| What the task requires |
From the line containing "Where should I click to: Select" through the last line of the entries below, print each line exactly. Pictures stay out.

Data excerpts
__________
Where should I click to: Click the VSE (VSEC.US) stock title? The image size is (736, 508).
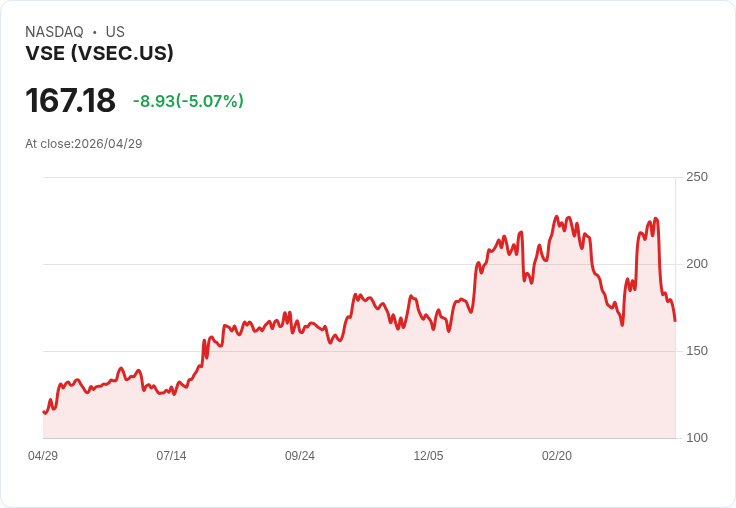click(100, 53)
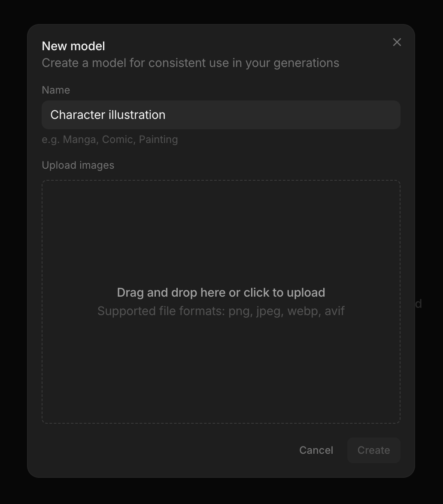Viewport: 443px width, 504px height.
Task: Close the New model dialog with X
Action: pos(397,42)
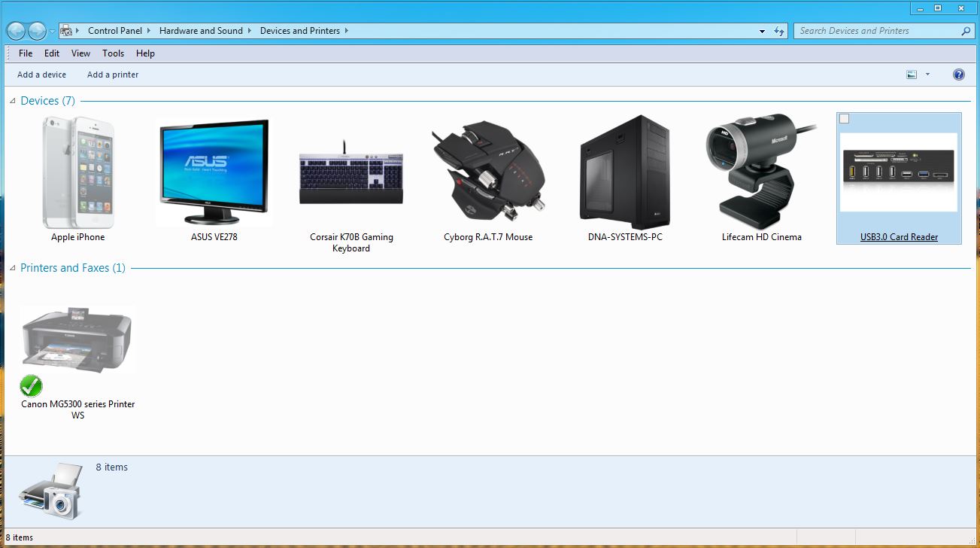Check the USB3.0 Card Reader selection checkbox
This screenshot has width=980, height=548.
click(843, 118)
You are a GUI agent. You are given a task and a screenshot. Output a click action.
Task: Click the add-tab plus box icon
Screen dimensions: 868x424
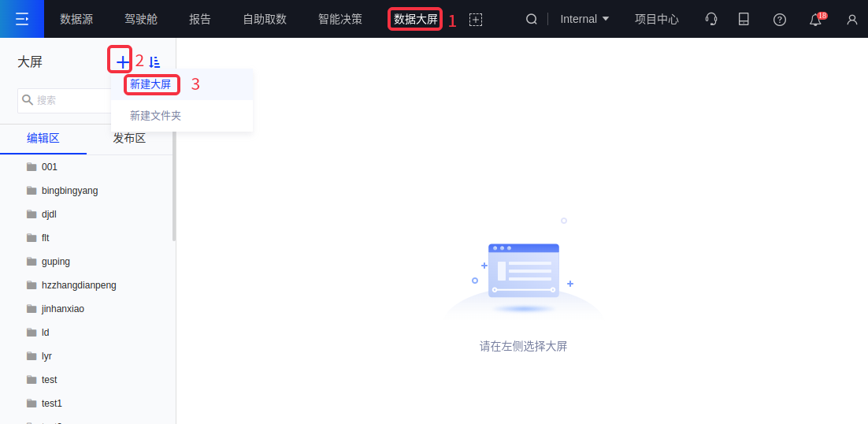pyautogui.click(x=475, y=20)
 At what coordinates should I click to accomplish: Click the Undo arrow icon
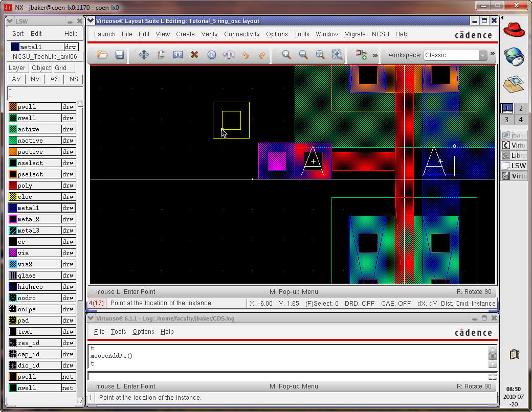[x=246, y=55]
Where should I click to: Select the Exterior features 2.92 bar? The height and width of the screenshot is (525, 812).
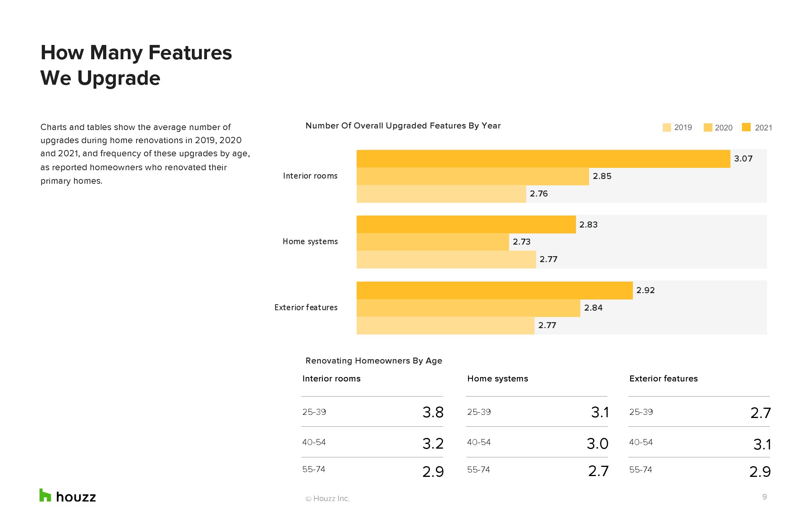click(494, 290)
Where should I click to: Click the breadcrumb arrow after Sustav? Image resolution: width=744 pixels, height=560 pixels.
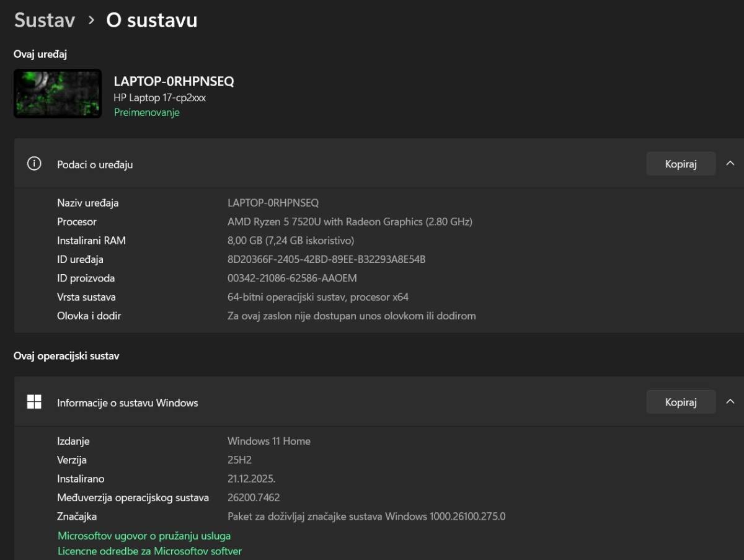point(91,20)
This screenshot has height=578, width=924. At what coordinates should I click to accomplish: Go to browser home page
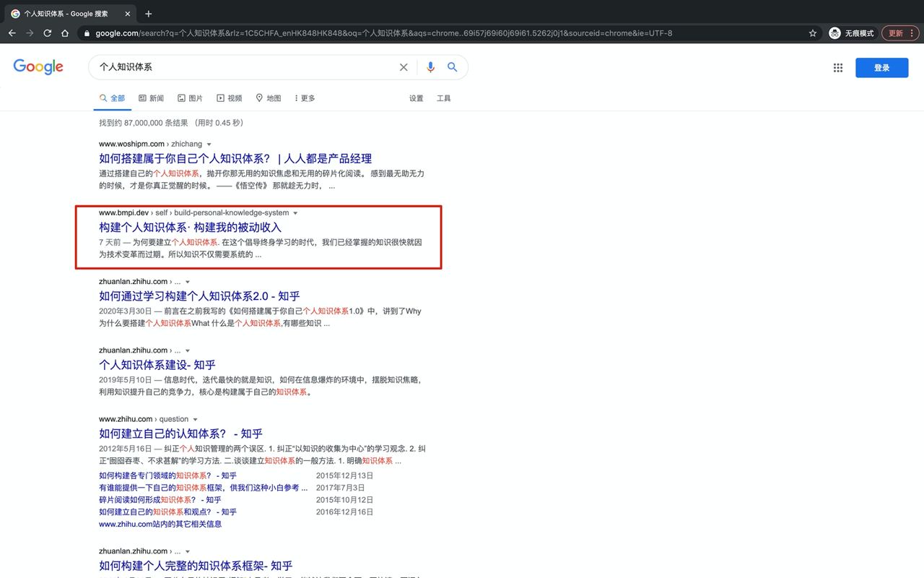65,33
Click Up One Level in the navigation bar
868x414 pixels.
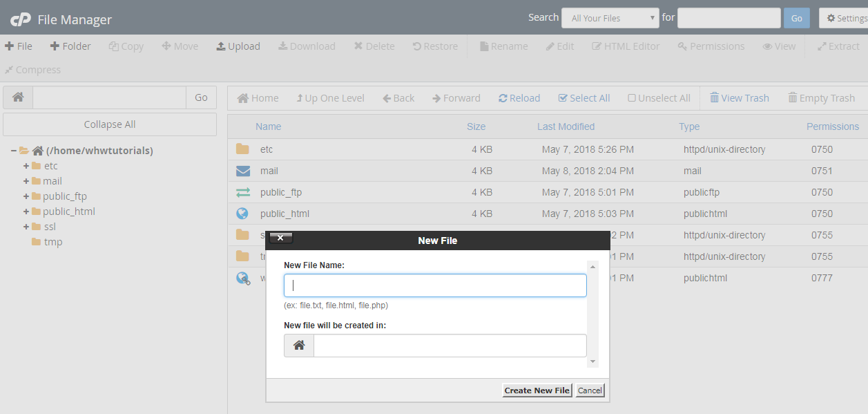point(330,97)
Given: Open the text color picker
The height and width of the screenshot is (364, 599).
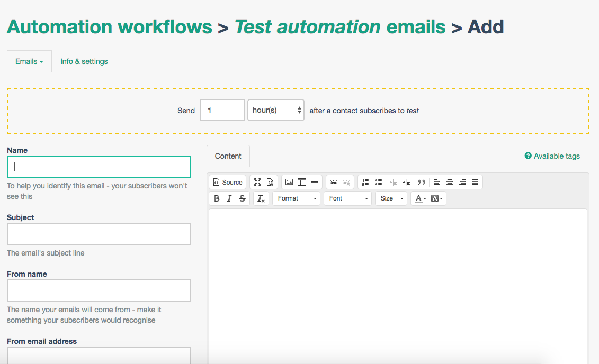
__________
| Your solution |
Where should I click to: Select the Exterior features 2.92 bar? The height and width of the screenshot is (525, 812).
click(494, 290)
Where should I click to: Click the breadcrumb arrow after Sustav? Image resolution: width=744 pixels, height=560 pixels.
point(91,20)
This screenshot has height=578, width=924. At what coordinates should I click to accomplish: Go to browser home page
65,33
Click Up One Level in the navigation bar
868x414 pixels.
point(330,97)
Given: Open the text color picker
The height and width of the screenshot is (364, 599).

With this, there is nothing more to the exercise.